Dataset entries
:::::

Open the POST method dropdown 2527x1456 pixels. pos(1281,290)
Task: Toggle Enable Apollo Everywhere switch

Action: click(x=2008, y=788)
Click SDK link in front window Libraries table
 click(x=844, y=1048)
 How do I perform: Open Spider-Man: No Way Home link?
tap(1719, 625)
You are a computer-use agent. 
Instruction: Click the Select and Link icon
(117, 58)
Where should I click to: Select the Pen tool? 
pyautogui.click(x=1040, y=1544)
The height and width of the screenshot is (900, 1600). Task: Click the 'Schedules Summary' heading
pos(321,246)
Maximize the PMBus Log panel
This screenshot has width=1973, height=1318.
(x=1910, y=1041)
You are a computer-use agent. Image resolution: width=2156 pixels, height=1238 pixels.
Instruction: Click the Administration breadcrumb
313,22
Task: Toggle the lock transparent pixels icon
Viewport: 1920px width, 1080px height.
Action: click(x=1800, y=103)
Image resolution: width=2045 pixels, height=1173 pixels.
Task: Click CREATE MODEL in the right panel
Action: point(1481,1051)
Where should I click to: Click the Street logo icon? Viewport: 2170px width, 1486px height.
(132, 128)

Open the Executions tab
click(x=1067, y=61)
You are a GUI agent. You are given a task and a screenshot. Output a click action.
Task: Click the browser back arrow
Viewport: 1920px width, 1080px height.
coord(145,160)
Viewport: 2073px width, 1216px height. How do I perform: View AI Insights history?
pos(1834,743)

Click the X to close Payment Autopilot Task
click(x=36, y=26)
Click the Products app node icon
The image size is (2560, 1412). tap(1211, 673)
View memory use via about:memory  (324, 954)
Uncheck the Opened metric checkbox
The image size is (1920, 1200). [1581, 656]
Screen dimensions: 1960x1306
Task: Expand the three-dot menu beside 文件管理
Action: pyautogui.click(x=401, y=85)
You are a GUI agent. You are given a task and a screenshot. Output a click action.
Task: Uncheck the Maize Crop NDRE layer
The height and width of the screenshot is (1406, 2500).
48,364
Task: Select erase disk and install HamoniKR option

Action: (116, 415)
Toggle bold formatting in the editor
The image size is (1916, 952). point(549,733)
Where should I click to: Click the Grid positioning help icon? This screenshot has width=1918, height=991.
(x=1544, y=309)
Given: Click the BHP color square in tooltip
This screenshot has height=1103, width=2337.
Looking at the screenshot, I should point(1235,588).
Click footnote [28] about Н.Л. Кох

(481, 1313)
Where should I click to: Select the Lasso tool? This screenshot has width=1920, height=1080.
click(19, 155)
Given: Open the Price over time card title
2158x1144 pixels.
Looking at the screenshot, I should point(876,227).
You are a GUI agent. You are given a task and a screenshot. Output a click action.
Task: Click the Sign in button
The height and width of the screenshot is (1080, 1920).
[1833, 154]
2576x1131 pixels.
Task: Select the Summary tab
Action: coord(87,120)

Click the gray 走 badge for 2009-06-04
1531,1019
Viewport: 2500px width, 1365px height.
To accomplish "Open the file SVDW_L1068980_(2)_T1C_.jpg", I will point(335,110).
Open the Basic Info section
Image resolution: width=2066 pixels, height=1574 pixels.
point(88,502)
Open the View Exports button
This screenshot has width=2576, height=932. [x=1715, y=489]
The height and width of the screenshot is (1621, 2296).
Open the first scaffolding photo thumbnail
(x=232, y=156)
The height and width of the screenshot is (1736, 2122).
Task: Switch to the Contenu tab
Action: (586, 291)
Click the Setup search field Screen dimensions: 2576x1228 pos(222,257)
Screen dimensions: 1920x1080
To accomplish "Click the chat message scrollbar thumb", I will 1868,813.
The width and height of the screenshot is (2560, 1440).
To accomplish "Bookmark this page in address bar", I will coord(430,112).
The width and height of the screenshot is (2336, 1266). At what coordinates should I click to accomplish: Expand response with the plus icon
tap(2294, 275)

:::::

» **Problem description**
Write out all of the records once more, exactly.

» **Exercise result**
Open the POST method dropdown 2527x1456 pixels. pos(1281,290)
Task: Toggle Enable Apollo Everywhere switch

Action: click(x=2008, y=788)
Click SDK link in front window Libraries table
 click(x=844, y=1048)
 How do I perform: Open Spider-Man: No Way Home link?
tap(1719, 625)
You are a computer-use agent. 
Instruction: Click the Select and Link icon
(117, 58)
Where should I click to: Select the Pen tool? 
pyautogui.click(x=1040, y=1544)
The height and width of the screenshot is (900, 1600). Task: Click the 'Schedules Summary' heading
pos(321,246)
Maximize the PMBus Log panel
This screenshot has width=1973, height=1318.
(x=1910, y=1041)
You are a computer-use agent. Image resolution: width=2156 pixels, height=1238 pixels.
Instruction: Click the Administration breadcrumb
313,22
Task: Toggle the lock transparent pixels icon
Viewport: 1920px width, 1080px height.
Action: click(x=1800, y=103)
Image resolution: width=2045 pixels, height=1173 pixels.
Task: Click CREATE MODEL in the right panel
Action: point(1481,1051)
Where should I click to: Click the Street logo icon? Viewport: 2170px width, 1486px height.
(132, 128)

Open the Executions tab
click(x=1067, y=61)
You are a GUI agent. You are given a task and a screenshot. Output a click action.
Task: Click the browser back arrow
Viewport: 1920px width, 1080px height.
coord(145,160)
Viewport: 2073px width, 1216px height. How do I perform: View AI Insights history?
pos(1834,743)

Click the X to close Payment Autopilot Task
click(x=36, y=26)
Click the Products app node icon
The image size is (2560, 1412). tap(1211, 673)
View memory use via about:memory  (324, 954)
Uncheck the Opened metric checkbox
The image size is (1920, 1200). [1581, 656]
Screen dimensions: 1960x1306
Task: Expand the three-dot menu beside 文件管理
Action: pyautogui.click(x=401, y=85)
You are a GUI agent. You are given a task and a screenshot. Output a click action.
Task: Uncheck the Maize Crop NDRE layer
The height and width of the screenshot is (1406, 2500).
48,364
Task: Select erase disk and install HamoniKR option

Action: (116, 415)
Toggle bold formatting in the editor
The image size is (1916, 952). point(549,733)
Where should I click to: Click the Grid positioning help icon? This screenshot has width=1918, height=991.
(x=1544, y=309)
Given: Click the BHP color square in tooltip
This screenshot has height=1103, width=2337.
Looking at the screenshot, I should point(1235,588).
Click footnote [28] about Н.Л. Кох

(481, 1313)
Where should I click to: Select the Lasso tool? This screenshot has width=1920, height=1080.
click(19, 155)
Given: Open the Price over time card title
2158x1144 pixels.
Looking at the screenshot, I should point(876,227).
You are a GUI agent. You are given a task and a screenshot. Output a click action.
Task: Click the Sign in button
The height and width of the screenshot is (1080, 1920).
[1833, 154]
2576x1131 pixels.
Task: Select the Summary tab
Action: coord(87,120)

Click the gray 走 badge for 2009-06-04
1531,1019
Viewport: 2500px width, 1365px height.
To accomplish "Open the file SVDW_L1068980_(2)_T1C_.jpg", I will point(335,110).
Open the Basic Info section
Image resolution: width=2066 pixels, height=1574 pixels.
point(88,502)
Open the View Exports button
This screenshot has width=2576, height=932. [x=1715, y=489]
The height and width of the screenshot is (1621, 2296).
Open the first scaffolding photo thumbnail
(x=232, y=156)
The height and width of the screenshot is (1736, 2122).
Task: Switch to the Contenu tab
Action: (586, 291)
Click the Setup search field Screen dimensions: 2576x1228 pos(222,257)
Screen dimensions: 1920x1080
To accomplish "Click the chat message scrollbar thumb", I will 1868,813.
The width and height of the screenshot is (2560, 1440).
To accomplish "Bookmark this page in address bar", I will coord(430,112).
The width and height of the screenshot is (2336, 1266). At what coordinates should I click to accomplish: Expand response with the plus icon
tap(2294, 275)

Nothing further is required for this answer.